* _PROBLEM DESCRIPTION_: Would it be possible to copy exactly the lines from the one containing "Viewport: 1528px width, 784px" to the end of the entries, including both and nothing else?

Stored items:
--- START ---

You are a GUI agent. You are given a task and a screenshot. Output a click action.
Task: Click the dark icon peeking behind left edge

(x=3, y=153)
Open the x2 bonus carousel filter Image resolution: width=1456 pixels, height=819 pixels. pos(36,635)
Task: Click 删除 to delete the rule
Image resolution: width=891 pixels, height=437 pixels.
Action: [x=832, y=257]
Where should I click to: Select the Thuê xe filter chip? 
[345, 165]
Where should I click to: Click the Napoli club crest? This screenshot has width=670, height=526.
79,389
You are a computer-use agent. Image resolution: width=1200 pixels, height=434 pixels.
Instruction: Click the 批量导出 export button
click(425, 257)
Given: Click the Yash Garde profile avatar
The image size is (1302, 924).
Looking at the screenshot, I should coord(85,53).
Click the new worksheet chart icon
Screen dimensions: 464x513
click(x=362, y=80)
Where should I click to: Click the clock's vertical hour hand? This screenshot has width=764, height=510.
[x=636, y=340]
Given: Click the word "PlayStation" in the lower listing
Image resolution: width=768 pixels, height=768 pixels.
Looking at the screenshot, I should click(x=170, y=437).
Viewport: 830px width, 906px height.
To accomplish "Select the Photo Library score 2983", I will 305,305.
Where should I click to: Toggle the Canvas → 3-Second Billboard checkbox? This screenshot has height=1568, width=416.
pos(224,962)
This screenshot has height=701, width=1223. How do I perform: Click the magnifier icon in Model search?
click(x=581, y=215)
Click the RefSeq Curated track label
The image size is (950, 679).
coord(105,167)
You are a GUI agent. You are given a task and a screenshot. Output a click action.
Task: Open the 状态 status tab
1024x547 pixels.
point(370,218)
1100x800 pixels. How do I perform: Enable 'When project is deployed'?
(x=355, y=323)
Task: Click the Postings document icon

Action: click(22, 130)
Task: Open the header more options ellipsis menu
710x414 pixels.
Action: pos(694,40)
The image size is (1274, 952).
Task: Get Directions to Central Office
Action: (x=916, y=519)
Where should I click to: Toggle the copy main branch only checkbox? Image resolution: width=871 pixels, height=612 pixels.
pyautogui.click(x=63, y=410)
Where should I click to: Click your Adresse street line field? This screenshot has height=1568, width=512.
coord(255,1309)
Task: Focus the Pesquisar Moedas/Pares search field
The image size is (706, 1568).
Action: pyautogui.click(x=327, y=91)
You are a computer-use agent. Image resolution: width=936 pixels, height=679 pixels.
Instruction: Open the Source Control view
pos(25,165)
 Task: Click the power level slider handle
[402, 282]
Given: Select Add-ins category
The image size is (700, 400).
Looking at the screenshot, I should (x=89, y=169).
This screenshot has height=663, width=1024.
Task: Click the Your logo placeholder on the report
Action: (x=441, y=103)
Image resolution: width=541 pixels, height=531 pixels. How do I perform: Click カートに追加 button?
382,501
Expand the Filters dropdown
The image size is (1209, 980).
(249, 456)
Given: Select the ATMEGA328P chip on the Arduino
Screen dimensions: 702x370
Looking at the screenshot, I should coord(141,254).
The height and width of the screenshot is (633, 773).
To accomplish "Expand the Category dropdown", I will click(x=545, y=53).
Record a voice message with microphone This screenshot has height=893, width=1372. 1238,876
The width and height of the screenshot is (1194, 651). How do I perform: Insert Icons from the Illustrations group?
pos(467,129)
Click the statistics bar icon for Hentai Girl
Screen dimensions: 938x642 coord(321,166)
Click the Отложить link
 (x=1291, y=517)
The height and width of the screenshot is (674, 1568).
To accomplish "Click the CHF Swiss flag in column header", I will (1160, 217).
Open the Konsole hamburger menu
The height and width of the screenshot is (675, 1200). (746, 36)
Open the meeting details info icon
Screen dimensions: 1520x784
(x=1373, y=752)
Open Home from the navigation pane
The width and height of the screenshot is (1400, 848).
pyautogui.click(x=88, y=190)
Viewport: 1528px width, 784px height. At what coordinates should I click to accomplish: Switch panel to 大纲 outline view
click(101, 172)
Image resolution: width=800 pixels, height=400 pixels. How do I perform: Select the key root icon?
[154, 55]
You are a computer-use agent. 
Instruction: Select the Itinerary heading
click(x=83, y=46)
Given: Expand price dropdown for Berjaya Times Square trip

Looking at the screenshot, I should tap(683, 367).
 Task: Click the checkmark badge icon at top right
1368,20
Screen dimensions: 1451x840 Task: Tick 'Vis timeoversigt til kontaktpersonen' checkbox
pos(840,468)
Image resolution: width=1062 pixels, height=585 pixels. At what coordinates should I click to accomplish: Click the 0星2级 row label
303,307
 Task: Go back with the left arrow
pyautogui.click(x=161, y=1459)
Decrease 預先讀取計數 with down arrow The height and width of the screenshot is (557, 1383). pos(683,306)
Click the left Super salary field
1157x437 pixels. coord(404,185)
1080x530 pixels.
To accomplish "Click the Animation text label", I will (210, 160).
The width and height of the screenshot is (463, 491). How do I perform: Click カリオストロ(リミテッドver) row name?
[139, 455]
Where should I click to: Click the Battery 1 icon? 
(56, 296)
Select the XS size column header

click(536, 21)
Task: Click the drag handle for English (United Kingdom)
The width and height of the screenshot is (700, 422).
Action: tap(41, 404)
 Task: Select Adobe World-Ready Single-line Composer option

--- END ---

* _EXERCISE SOLUTION_:
Viewport: 1528px width, 784px height. At what coordinates should I click to accomplish: Switch panel to 大纲 outline view
click(101, 172)
Image resolution: width=800 pixels, height=400 pixels. How do I perform: Select the key root icon?
[154, 55]
You are a computer-use agent. 
Instruction: Select the Itinerary heading
click(x=83, y=46)
Given: Expand price dropdown for Berjaya Times Square trip

Looking at the screenshot, I should tap(683, 367).
 Task: Click the checkmark badge icon at top right
1368,20
Screen dimensions: 1451x840 Task: Tick 'Vis timeoversigt til kontaktpersonen' checkbox
pos(840,468)
Image resolution: width=1062 pixels, height=585 pixels. At what coordinates should I click to accomplish: Click the 0星2级 row label
303,307
 Task: Go back with the left arrow
pyautogui.click(x=161, y=1459)
Decrease 預先讀取計數 with down arrow The height and width of the screenshot is (557, 1383). pos(683,306)
Click the left Super salary field
1157x437 pixels. coord(404,185)
1080x530 pixels.
To accomplish "Click the Animation text label", I will (210, 160).
The width and height of the screenshot is (463, 491). How do I perform: Click カリオストロ(リミテッドver) row name?
[139, 455]
Where should I click to: Click the Battery 1 icon? 
(56, 296)
Select the XS size column header

click(536, 21)
Task: Click the drag handle for English (United Kingdom)
The width and height of the screenshot is (700, 422).
Action: tap(41, 404)
 Task: Select Adobe World-Ready Single-line Composer option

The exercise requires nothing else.